Jacob Zuma's presidency has come to an end, but the longevity of that era owed much to staunch support from within the ANC and its associated leagues.
Many of Zuma's allies still remain in key positions within the party and Cabinet, while others from his early days as head of state have now become his harshest critics.
Zuma announced his resignation last week after increasing pressure from his party for him to step down from office, making way for his successor, Cyril Ramaphosa.
But despite his exit, his faction still remains in the ANC. The list of those who kept Zuma's political aspirations alive – not even considering those who assisted in his fight against criminal charges, prosecution and dodging tax – is important.
The ANC in Parliament
Zuma survived five motions of no confidence in Parliament since 2016, thanks to the aid of his comrades in his party. These all came at times when successive scandals and court decisions were plaguing Zuma's reputation as president.
In March 2016, for example, opposition parties were outvoted in Parliament when the DA brought a motion of no confidence following Zuma's stunts with the finance ministry, replacing Nhlanhla Nene with the little-known Des van Rooyen and changing his mind four days later.
It was also around this time that former deputy finance minister Mcebisi Jonas revealed that the Gupta family, in the company of Duduzane Zuma, had offered him the top finance job and a R600-million bonus to further their interests in the department.
A month later, the DA tabled a motion to impeach Zuma after the Constitutional Court found he failed to honour his oath of office regarding the Nkandla affair.
Former tourism minister Derek Hanekom also took up the battle against Zuma in the party's national executive committee in 2016. He failed.
The patronage buffer
Over his tenure, Zuma effectively moved the centre of power to Luthuli House, which garrisoned his influence at the Union Buildings.
With a hand on each power structure, Zuma used his appointment clout to foster personal loyalties in strategic areas. He ballooned the size of the civil service and the executive, awarding his allies premierships and top Cabinet posts.
An example of this was seen throughout key provinces, where North West premier Supra Mahumapelo, Mpumalanga premier David Mabuza, Free State premier Ace Magashula and KwaZulu-Natal ANC chairman Sihle Zikalala emboldened support for Zuma in various regions.
The ANC's leagues played a big part in Zuma's political durability, acting almost as foot soldiers to rally support and protest against his detractors.
When former public protector Thuli Madonsela released her State Of Capture report, the ANC Youth League jumped to Zuma's defence, calling for it to be challenged.
Ironically, when he led the ANCYL, it was Julius Malema who defended Zuma during public appearances – most notably saying he would "die for Zuma" and endorsing Zuma's version of his relationship with Fezekile "Kwezi" Kuzwayo during his trial for rape. Malema was reported saying that Kuzwayo had a "nice time" with Zuma when he spoke to university students in 2009.

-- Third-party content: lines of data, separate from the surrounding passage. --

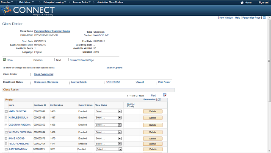This screenshot has height=153, width=271.
Task: Click the page icon next to Personalize Page
Action: click(264, 17)
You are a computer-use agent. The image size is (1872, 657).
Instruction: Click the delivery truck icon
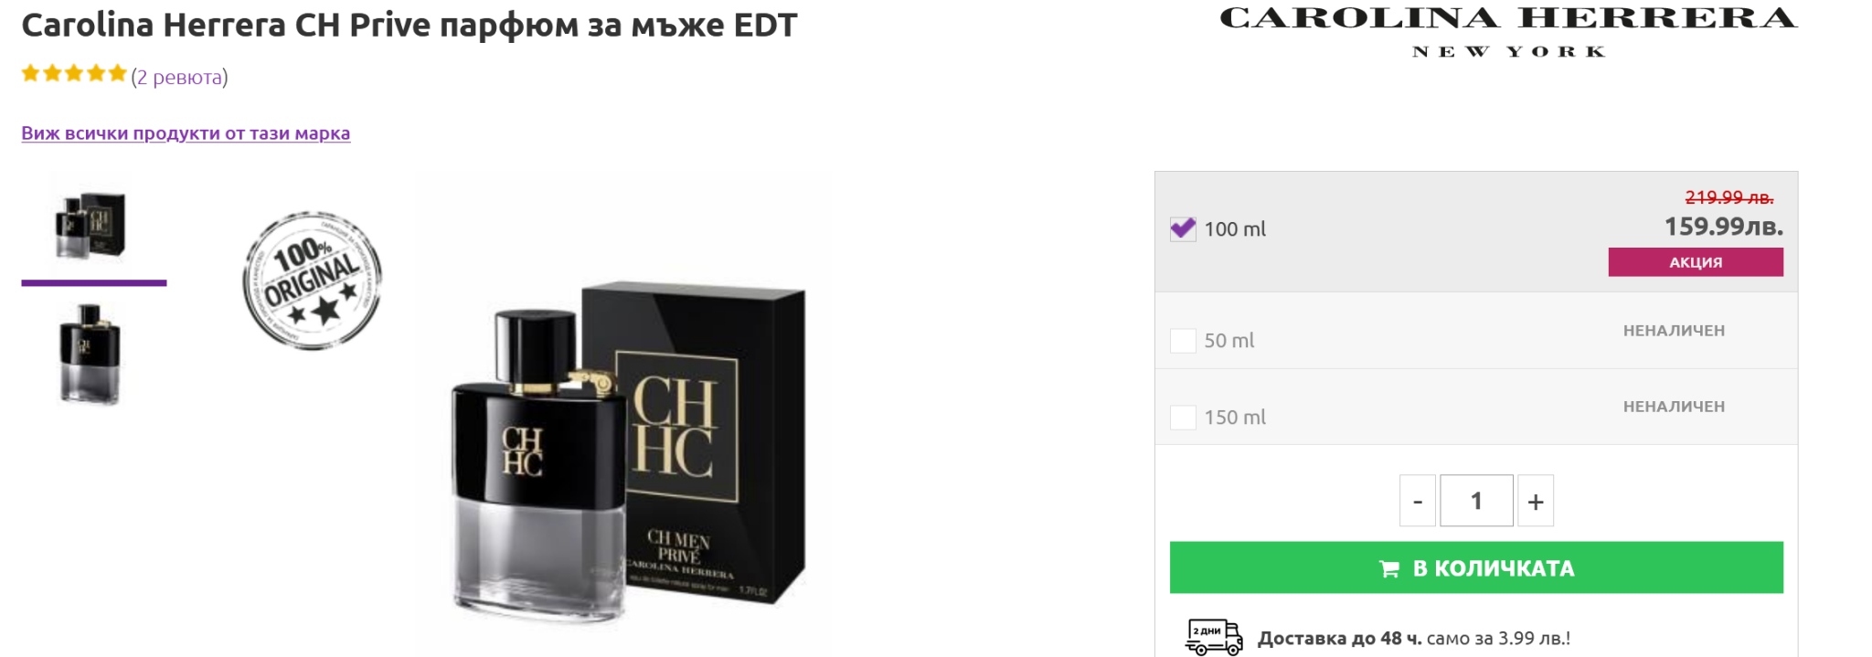pyautogui.click(x=1213, y=637)
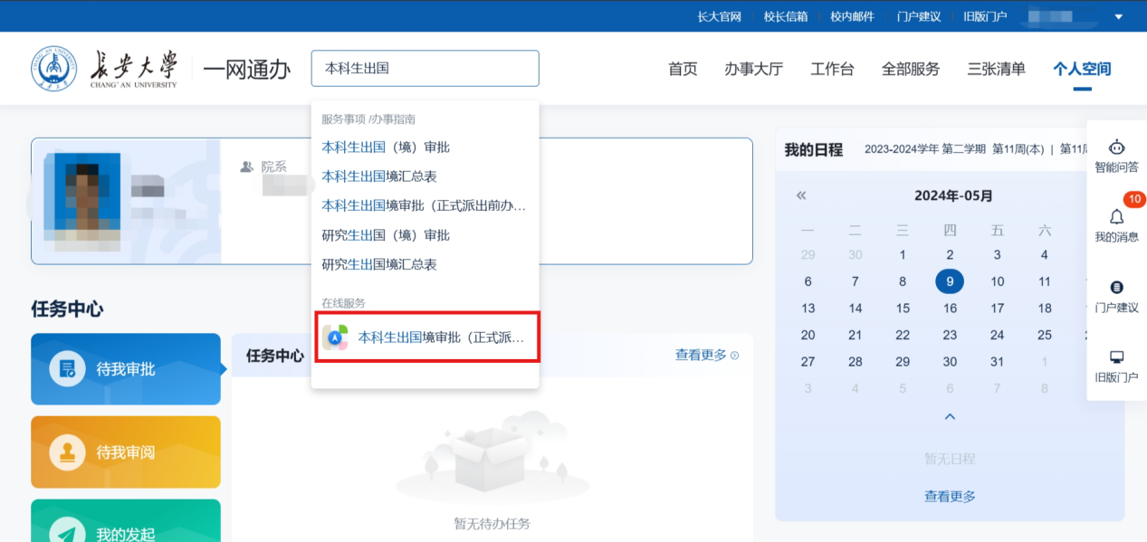Screen dimensions: 1147x542
Task: Open 长大官网 link in top bar
Action: pos(719,16)
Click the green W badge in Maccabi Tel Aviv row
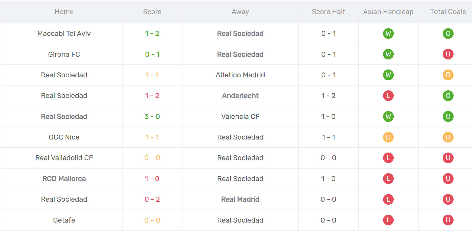The width and height of the screenshot is (472, 231). coord(388,34)
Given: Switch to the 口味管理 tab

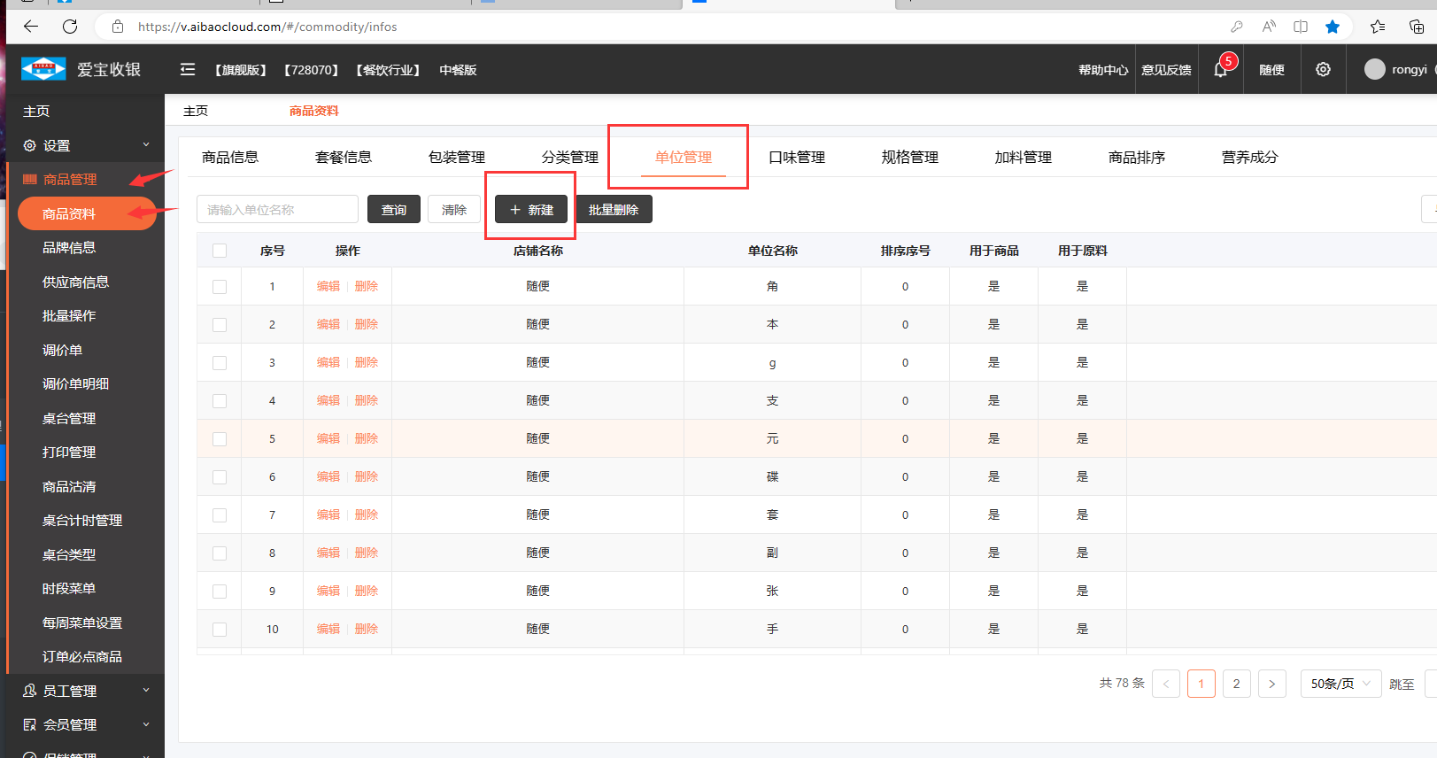Looking at the screenshot, I should click(796, 158).
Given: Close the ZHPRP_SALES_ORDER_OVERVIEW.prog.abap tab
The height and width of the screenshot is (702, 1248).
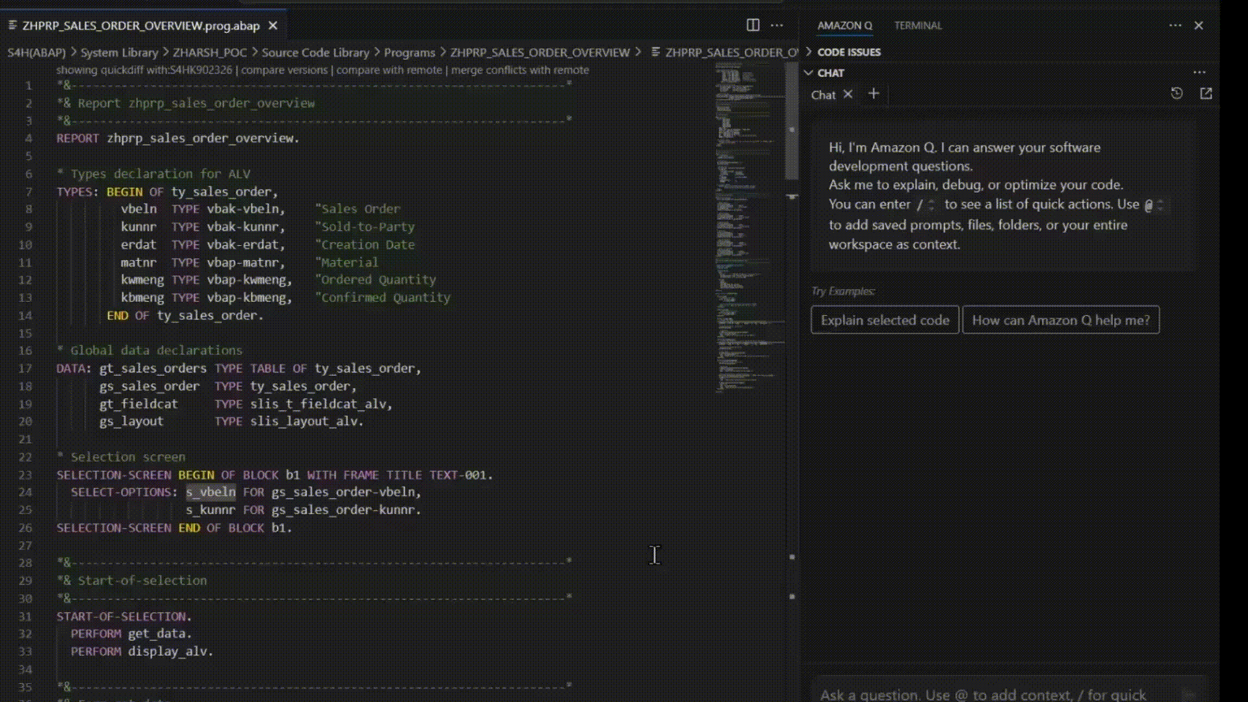Looking at the screenshot, I should tap(273, 25).
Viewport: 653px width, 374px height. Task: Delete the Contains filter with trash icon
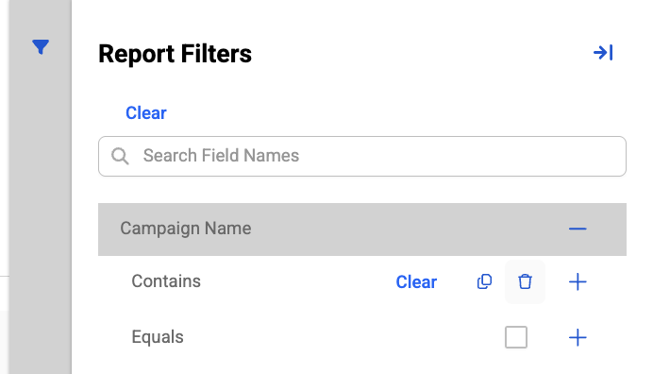pos(525,281)
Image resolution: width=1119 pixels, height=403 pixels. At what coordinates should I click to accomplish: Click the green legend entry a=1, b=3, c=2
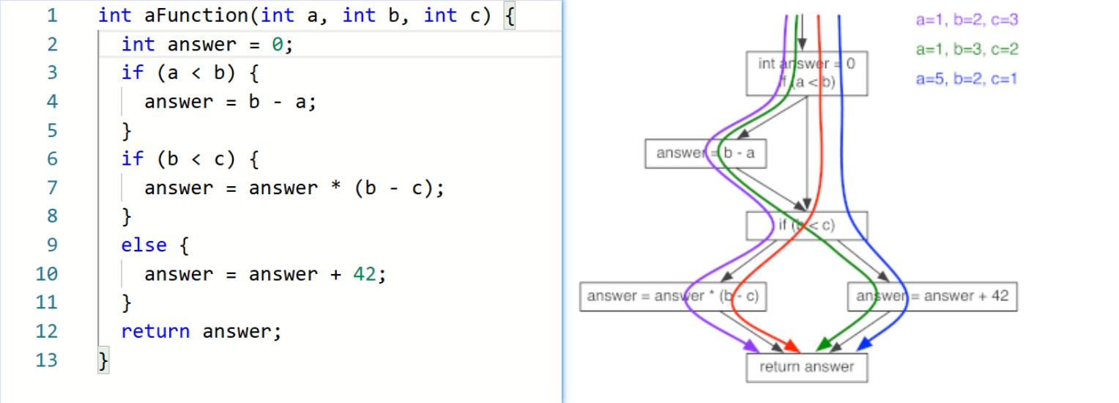[x=967, y=50]
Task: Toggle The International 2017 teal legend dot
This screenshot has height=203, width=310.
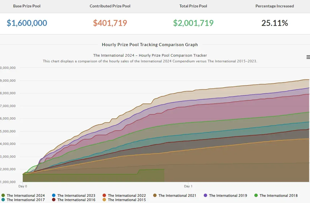Action: 3,200
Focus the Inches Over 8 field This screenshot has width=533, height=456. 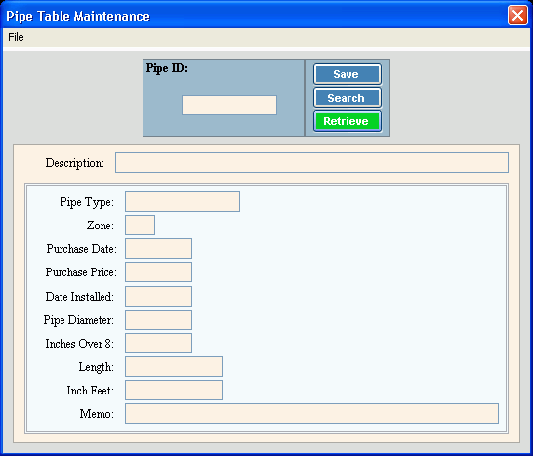pos(158,344)
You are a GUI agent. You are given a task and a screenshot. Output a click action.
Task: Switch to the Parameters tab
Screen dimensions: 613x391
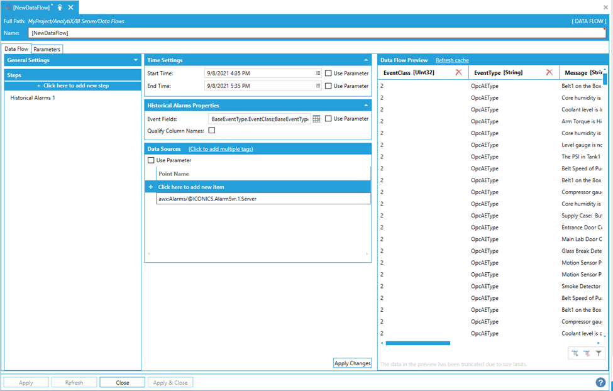coord(47,49)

The ANC Women's League and the uMkhonto we Sizwe Military Veterans' Association (MKMVA) have also defended Zuma vigorously against his critics. When reports emerged last year that the Guptas had purchased a luxury Dubai mansion for the president, the ANCWL was among the first to attack the report. In a press conference last year, the MKMVA even defended the Guptas, saying they were conducting their business like all other South Africans.
The three groups also gathered around Zuma's preferred successor, Nkosazana Dlamini-Zuma, during her presidential campaign and rallied support for her around the country.